**PROVIDED RECORDS:**

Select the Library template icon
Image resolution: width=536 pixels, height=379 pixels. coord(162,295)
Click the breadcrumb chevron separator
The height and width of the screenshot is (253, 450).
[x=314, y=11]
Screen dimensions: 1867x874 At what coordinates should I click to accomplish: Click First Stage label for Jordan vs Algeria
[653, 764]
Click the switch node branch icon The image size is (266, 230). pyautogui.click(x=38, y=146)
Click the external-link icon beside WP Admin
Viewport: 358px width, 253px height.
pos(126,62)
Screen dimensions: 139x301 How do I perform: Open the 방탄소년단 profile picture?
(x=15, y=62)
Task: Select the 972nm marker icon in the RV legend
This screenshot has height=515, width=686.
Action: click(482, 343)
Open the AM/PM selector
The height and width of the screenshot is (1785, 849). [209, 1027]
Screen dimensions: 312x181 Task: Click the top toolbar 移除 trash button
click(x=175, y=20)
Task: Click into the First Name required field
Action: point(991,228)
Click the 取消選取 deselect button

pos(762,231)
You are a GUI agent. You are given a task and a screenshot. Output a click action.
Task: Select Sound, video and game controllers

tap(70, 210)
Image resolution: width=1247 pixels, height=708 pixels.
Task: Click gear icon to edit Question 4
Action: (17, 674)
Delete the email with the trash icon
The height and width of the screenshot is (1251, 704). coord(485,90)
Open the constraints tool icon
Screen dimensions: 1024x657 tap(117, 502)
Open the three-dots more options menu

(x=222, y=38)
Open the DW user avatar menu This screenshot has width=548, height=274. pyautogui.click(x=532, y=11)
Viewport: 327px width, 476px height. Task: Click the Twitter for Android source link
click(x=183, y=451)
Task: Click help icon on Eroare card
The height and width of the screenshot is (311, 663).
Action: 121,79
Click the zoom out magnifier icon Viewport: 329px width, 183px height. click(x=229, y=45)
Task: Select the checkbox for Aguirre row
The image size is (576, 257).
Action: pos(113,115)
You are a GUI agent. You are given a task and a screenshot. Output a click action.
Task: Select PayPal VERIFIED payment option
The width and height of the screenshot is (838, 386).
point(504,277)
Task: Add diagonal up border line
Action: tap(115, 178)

**BRIEF:**
Give back the line containing "Task: Select the checkbox for Aguirre row" and all the lines after it through the end of the records, unchanged.

**SOLUTION FOR THIS EXERCISE:**
Task: Select the checkbox for Aguirre row
The image size is (576, 257).
Action: pos(113,115)
You are a GUI agent. You are given a task and a screenshot. Output a click action.
Task: Select PayPal VERIFIED payment option
The width and height of the screenshot is (838, 386).
point(504,277)
Task: Add diagonal up border line
Action: tap(115, 178)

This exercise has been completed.